▶ Exercise prompt
Word for word, restate the lines from the start of the data below through the line containing "Otázky v autoškole (121, 2500)".

Saved entries:
⁂

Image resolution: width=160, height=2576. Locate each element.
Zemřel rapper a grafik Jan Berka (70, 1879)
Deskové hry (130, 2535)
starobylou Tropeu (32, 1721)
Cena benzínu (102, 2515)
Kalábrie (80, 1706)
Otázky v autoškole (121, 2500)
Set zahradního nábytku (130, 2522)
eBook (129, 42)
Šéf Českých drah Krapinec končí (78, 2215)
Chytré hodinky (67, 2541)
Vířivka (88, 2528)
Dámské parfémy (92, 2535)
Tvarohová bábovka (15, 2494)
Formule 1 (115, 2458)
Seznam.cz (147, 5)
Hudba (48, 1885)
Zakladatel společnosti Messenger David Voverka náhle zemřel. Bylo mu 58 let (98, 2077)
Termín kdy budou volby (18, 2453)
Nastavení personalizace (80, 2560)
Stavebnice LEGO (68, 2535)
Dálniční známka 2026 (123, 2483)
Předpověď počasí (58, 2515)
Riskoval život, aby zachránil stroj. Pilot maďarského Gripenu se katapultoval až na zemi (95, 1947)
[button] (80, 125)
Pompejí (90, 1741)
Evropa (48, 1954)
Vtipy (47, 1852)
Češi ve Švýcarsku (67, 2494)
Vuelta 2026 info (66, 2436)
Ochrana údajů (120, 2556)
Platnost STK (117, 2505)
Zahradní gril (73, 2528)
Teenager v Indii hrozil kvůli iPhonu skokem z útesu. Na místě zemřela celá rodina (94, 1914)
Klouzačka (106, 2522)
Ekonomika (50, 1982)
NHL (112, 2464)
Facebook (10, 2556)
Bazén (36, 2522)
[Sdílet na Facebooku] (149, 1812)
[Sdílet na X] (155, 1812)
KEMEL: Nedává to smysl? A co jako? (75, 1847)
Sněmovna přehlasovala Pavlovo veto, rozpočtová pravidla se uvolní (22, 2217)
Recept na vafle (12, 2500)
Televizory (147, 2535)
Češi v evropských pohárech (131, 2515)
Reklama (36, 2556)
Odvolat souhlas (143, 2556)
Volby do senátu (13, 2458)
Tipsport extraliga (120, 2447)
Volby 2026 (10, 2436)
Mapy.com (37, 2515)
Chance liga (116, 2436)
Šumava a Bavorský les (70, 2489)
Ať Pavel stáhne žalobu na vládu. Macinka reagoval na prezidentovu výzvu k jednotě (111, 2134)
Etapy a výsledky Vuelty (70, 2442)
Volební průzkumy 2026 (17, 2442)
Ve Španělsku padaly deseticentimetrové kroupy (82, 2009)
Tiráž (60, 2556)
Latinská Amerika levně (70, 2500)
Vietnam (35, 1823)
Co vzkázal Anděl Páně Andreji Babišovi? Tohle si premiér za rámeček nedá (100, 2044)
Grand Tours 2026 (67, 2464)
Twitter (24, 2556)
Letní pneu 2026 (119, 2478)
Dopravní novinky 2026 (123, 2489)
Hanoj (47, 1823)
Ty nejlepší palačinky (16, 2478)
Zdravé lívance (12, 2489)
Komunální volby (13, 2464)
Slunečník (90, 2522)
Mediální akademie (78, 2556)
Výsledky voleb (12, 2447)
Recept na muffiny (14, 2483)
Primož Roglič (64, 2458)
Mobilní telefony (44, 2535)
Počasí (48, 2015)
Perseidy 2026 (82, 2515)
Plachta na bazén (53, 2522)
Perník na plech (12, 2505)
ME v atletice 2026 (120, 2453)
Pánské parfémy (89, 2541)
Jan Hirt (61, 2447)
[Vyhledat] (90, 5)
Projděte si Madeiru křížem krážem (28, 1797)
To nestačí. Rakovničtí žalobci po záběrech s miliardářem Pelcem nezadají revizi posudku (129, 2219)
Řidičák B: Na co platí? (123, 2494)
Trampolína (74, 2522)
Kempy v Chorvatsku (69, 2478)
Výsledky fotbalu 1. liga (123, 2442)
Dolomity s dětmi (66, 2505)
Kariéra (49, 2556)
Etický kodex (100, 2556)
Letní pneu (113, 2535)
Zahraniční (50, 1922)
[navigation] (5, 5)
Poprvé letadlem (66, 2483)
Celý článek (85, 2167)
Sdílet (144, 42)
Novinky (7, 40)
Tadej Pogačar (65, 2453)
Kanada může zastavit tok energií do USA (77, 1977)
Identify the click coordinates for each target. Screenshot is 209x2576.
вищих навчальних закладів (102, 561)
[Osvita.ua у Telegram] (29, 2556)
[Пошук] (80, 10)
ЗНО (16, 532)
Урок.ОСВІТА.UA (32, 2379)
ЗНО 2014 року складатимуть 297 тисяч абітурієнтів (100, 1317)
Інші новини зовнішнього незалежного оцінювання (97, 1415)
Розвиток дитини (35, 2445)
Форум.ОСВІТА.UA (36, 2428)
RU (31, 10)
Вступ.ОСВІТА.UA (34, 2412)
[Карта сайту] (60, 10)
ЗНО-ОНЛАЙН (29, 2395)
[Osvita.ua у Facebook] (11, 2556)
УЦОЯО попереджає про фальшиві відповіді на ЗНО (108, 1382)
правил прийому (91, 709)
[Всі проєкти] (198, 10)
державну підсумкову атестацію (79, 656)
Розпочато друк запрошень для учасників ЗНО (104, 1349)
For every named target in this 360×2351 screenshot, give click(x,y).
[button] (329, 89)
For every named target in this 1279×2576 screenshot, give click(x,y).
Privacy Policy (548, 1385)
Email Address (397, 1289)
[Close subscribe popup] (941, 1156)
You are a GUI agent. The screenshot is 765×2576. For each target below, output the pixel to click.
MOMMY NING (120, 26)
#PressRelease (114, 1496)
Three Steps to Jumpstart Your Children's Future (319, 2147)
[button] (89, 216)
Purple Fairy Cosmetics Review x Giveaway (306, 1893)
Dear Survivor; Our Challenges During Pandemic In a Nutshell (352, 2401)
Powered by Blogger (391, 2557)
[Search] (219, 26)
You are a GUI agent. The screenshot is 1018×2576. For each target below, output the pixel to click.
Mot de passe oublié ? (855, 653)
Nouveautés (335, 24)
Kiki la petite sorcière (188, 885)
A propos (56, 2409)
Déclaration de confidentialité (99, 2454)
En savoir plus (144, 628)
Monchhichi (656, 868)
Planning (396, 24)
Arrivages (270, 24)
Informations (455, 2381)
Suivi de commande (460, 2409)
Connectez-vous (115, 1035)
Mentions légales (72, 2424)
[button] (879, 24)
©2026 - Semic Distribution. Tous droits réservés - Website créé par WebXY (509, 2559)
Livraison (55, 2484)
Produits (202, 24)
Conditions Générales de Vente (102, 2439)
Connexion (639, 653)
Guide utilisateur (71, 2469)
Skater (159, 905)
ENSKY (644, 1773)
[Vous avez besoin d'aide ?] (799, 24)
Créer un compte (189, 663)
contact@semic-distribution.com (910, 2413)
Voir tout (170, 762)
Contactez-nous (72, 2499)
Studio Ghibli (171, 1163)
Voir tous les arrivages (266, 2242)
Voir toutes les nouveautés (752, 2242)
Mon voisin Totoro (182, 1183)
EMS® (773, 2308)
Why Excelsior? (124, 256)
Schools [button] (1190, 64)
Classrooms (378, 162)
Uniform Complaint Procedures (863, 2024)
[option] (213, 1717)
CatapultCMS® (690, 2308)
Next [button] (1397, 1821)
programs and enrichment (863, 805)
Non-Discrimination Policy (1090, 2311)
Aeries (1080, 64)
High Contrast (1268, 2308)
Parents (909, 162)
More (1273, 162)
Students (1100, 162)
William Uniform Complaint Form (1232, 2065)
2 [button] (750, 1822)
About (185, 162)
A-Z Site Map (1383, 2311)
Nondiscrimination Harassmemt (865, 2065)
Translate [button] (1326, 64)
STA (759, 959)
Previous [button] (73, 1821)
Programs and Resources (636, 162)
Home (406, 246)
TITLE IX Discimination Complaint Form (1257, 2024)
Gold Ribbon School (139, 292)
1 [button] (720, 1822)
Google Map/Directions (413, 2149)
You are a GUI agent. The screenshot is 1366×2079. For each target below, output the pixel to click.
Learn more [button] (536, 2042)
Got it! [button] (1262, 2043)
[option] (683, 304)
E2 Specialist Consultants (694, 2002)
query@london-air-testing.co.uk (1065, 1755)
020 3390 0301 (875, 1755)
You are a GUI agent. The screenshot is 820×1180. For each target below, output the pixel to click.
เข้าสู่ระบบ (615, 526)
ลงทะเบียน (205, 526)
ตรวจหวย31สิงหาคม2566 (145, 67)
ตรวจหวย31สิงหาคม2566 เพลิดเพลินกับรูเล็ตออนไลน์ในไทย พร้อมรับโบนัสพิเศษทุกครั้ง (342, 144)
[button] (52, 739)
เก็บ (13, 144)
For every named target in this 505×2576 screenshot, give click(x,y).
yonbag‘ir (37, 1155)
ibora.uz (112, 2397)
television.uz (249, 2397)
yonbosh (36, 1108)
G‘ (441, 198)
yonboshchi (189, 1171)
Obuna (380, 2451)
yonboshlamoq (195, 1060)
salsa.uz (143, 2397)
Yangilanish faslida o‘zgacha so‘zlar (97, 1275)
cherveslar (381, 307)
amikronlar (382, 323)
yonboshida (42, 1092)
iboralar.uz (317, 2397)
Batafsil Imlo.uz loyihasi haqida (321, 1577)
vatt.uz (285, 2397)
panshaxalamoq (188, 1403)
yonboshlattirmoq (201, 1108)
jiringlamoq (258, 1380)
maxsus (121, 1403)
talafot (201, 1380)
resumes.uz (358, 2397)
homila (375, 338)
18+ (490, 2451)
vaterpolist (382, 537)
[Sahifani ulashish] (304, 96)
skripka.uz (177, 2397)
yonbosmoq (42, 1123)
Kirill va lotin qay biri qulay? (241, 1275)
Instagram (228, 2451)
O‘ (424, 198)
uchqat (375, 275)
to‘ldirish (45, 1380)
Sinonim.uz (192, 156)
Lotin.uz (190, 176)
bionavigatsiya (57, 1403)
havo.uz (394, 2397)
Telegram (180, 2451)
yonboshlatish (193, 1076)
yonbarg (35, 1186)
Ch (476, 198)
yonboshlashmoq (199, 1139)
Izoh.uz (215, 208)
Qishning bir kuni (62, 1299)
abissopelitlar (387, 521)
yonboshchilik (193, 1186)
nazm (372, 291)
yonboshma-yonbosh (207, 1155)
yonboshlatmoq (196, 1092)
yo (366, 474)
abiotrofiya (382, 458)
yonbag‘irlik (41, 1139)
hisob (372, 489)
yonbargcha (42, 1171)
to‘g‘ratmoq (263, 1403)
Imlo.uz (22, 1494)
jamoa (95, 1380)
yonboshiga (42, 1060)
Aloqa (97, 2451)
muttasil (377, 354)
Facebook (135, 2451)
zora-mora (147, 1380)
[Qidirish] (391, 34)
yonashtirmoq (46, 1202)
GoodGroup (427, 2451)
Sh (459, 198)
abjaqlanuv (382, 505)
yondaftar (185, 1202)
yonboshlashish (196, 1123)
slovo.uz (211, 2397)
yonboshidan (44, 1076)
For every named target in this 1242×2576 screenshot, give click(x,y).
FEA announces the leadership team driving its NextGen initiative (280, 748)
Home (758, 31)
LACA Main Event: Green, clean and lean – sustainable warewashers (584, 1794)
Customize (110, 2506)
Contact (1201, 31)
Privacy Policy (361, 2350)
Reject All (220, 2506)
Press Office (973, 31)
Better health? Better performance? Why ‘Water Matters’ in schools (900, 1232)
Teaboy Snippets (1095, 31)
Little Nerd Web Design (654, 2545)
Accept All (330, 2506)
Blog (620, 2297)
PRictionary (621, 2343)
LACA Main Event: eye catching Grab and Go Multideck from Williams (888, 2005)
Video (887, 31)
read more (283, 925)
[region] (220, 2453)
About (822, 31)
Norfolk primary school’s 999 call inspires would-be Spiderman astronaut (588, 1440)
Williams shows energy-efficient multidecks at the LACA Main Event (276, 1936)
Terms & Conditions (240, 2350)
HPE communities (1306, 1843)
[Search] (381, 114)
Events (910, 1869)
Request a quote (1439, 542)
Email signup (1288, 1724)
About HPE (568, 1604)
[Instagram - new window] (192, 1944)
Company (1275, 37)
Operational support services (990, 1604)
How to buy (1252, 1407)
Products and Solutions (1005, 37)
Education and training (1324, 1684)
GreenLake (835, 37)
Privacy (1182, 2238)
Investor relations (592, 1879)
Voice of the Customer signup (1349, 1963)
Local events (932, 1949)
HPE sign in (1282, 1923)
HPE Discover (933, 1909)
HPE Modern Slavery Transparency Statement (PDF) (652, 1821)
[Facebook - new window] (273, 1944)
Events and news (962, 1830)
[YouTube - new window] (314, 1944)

⁂

▶ Solution below
Image resolution: width=160, height=2576. Locate each element.
Zemřel rapper a grafik Jan Berka (70, 1879)
Deskové hry (130, 2535)
starobylou Tropeu (32, 1721)
Cena benzínu (102, 2515)
Kalábrie (80, 1706)
Otázky v autoškole (121, 2500)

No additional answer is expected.